My Profile Photo

ML ideabook


A notebook for Coursera Machine Learning course ideas


Chi-q test

Based on the samples, I decided to research if there’s significant difference among different ethnics on drug use.
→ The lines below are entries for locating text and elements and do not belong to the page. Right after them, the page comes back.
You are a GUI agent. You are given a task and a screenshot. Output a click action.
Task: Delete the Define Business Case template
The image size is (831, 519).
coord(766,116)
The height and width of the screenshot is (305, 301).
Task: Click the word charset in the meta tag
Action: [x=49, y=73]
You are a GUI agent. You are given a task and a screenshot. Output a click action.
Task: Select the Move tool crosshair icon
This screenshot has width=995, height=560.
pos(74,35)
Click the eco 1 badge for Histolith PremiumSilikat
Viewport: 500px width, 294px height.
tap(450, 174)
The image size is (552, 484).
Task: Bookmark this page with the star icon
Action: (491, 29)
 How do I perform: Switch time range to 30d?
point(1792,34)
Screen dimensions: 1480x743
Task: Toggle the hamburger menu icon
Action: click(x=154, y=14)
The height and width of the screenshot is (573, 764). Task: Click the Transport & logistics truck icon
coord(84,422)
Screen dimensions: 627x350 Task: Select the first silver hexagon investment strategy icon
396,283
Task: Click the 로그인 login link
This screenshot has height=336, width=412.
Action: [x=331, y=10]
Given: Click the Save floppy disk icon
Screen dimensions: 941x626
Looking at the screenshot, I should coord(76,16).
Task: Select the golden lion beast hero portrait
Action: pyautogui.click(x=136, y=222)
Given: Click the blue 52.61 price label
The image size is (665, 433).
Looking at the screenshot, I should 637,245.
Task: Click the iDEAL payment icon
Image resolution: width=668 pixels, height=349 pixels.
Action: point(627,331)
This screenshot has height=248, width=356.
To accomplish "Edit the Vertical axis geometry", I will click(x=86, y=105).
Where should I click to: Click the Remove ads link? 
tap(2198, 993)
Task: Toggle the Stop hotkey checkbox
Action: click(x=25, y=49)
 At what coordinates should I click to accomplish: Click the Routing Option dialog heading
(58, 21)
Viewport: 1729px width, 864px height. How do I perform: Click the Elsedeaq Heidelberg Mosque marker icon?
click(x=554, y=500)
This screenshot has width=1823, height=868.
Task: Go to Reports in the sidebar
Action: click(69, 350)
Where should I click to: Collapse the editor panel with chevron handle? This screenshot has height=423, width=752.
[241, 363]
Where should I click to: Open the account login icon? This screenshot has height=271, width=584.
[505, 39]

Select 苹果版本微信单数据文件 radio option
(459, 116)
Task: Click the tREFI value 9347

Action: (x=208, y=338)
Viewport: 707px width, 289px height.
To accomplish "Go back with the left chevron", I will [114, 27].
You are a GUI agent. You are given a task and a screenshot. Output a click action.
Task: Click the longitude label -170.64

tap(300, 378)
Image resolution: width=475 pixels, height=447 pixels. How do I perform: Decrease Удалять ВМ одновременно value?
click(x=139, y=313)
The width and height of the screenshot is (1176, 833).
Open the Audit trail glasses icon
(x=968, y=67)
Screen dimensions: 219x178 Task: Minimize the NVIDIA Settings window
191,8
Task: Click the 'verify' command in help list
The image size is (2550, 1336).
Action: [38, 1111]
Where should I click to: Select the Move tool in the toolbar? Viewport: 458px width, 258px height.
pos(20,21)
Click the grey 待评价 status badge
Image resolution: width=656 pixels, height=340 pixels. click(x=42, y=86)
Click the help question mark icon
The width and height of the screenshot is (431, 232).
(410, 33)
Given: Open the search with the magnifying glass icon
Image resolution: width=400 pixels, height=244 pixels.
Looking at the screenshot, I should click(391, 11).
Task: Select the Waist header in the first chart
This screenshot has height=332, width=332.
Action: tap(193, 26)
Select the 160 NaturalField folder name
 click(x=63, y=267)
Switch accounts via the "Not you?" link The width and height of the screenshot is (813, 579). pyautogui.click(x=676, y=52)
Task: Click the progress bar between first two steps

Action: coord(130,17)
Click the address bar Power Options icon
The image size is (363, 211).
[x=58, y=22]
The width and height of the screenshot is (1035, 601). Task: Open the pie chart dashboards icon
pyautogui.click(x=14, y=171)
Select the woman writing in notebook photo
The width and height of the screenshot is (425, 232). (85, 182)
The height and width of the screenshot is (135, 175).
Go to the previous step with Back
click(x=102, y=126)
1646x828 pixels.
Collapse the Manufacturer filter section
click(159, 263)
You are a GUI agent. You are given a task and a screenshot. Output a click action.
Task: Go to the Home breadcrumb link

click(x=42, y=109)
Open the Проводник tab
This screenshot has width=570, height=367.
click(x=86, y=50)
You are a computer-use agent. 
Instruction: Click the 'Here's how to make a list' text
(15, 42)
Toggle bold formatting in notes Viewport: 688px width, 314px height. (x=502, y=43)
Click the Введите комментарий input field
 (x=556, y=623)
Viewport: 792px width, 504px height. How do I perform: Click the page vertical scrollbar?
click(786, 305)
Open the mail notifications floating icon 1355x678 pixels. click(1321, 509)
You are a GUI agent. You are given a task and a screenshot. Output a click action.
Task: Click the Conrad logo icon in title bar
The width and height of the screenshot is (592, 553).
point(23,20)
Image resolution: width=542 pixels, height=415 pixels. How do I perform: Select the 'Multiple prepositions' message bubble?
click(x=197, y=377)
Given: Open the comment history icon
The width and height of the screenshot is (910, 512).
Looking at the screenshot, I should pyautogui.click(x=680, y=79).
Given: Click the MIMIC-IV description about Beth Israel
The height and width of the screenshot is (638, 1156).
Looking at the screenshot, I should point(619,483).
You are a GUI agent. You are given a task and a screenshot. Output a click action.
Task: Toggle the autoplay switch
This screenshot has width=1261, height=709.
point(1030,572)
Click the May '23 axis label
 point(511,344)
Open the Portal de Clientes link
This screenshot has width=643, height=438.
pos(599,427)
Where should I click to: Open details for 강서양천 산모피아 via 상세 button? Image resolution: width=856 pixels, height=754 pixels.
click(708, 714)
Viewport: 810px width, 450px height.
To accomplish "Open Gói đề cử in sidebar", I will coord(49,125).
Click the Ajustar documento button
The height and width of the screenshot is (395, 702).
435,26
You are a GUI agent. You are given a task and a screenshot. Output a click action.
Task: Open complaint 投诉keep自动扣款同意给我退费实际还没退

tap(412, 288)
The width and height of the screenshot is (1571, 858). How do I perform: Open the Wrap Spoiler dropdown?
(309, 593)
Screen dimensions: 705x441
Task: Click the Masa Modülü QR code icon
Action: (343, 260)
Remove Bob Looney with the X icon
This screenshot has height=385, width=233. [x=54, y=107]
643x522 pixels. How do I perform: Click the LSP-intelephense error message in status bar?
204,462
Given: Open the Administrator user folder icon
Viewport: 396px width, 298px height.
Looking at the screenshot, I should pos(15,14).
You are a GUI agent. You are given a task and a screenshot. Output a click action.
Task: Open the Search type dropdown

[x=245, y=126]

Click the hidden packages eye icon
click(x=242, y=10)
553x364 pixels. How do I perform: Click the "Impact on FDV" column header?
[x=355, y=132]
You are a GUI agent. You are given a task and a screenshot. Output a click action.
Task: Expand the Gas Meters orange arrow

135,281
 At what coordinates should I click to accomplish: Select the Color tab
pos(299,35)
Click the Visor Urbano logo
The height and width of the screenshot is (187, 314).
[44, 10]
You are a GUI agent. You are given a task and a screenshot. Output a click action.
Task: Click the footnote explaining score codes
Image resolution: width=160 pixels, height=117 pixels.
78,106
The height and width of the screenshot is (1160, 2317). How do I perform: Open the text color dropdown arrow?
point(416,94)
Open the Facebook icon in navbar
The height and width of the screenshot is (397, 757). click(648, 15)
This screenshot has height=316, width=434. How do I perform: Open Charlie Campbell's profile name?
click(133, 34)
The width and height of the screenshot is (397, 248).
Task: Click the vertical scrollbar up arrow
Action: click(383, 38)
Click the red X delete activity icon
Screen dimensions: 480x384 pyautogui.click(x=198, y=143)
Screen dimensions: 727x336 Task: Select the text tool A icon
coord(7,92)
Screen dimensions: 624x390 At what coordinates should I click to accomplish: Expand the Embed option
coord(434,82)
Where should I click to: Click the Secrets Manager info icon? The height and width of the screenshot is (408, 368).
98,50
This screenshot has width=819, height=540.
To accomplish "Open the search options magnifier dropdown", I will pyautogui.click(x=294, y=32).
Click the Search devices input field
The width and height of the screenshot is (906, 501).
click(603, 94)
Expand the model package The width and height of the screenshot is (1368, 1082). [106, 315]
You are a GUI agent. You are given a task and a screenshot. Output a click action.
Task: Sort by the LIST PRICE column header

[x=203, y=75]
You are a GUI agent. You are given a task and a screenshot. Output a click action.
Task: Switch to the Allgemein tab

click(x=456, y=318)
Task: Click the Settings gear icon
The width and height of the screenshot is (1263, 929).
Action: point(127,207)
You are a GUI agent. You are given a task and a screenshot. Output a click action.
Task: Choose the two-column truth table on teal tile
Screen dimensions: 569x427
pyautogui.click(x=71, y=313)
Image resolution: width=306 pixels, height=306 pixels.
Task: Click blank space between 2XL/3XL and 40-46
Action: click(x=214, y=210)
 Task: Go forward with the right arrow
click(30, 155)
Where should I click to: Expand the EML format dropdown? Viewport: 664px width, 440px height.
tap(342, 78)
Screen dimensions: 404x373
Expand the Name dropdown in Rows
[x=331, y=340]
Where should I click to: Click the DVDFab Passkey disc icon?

Here’s the code:

ods html close;
ods html;
libname worklib 'e:\Course\'; 
proc import
	datafile="E:\SPM\Coursera_datasets\nesarc_pds.csv"
	out=worklib.nesarc_pds;
	delimiter=',';
run;
data worklib.working;
	set worklib.nesarc_pds;
	where ETHRACE2A=1 or ETHRACE2A=2;
	if DGSTATUS=2 then DGSTATUS=1;
run;
proc sort; 	by idnum;	
proc freq;	tables DGSTATUS*ETHRACE2A / chisq;
run;
data worklib.working;
	set worklib.nesarc_pds;
	where ETHRACE2A=1 or ETHRACE2A=3;
	if DGSTATUS=2 then DGSTATUS=1;
run;
proc sort; 	by idnum;	
proc freq;	tables DGSTATUS*ETHRACE2A / chisq;
run;
data worklib.working;
	set worklib.nesarc_pds;
	where ETHRACE2A=1 or ETHRACE2A=4;
	if DGSTATUS=2 then DGSTATUS=1;
run;
proc sort; 	by idnum;	
proc freq;	tables DGSTATUS*ETHRACE2A / chisq;
run;
data worklib.working;
	set worklib.nesarc_pds;
	where ETHRACE2A=1 or ETHRACE2A=5;
	if DGSTATUS=2 then DGSTATUS=1;
run;
proc sort; 	by idnum;	
proc freq;	tables DGSTATUS*ETHRACE2A / chisq;
run;
data worklib.working;
	set worklib.nesarc_pds;
	where ETHRACE2A=2 or ETHRACE2A=3;
	if DGSTATUS=2 then DGSTATUS=1;
run;
proc sort; 	by idnum;	
proc freq;	tables DGSTATUS*ETHRACE2A / chisq;
run;
data worklib.working;
	set worklib.nesarc_pds;
	where ETHRACE2A=2 or ETHRACE2A=4;
	if DGSTATUS=2 then DGSTATUS=1;
run;
proc sort; 	by idnum;	
proc freq;	tables DGSTATUS*ETHRACE2A / chisq;
run;
data worklib.working;
	set worklib.nesarc_pds;
	where ETHRACE2A=2 or ETHRACE2A=5;
	if DGSTATUS=2 then DGSTATUS=1;
run;
proc sort; 	by idnum;	
proc freq;	tables DGSTATUS*ETHRACE2A / chisq;
run;
data worklib.working;
	set worklib.nesarc_pds;
	where ETHRACE2A=3 or ETHRACE2A=4;
	if DGSTATUS=2 then DGSTATUS=1;
run;
proc sort; 	by idnum;	
proc freq;	tables DGSTATUS*ETHRACE2A / chisq;
run;
data worklib.working;
	set worklib.nesarc_pds;
	where ETHRACE2A=3 or ETHRACE2A=5;
	if DGSTATUS=2 then DGSTATUS=1;
run;
proc sort; 	by idnum;	
proc freq;	tables DGSTATUS*ETHRACE2A / chisq;
run;
data worklib.working;
	set worklib.nesarc_pds;
	where ETHRACE2A=4 or ETHRACE2A=5;
	if DGSTATUS=2 then DGSTATUS=1;
run;
proc sort; 	by idnum;	
proc freq;	tables DGSTATUS*ETHRACE2A / chisq;
run;

And the output is here

And the letter table:

Group ing ETHRACE2A
A   1
B   2
C   3
D   4
B D 5

According to the result, the drug use between Asian/Native Hawaiian/Pacific Islander, Not Hispanic or Latino and Hispanic or Latino is not significantly different, but among other every two ethnics, it’s different. Be sure that statistically significant is only a part - we have to associate the result with real life too.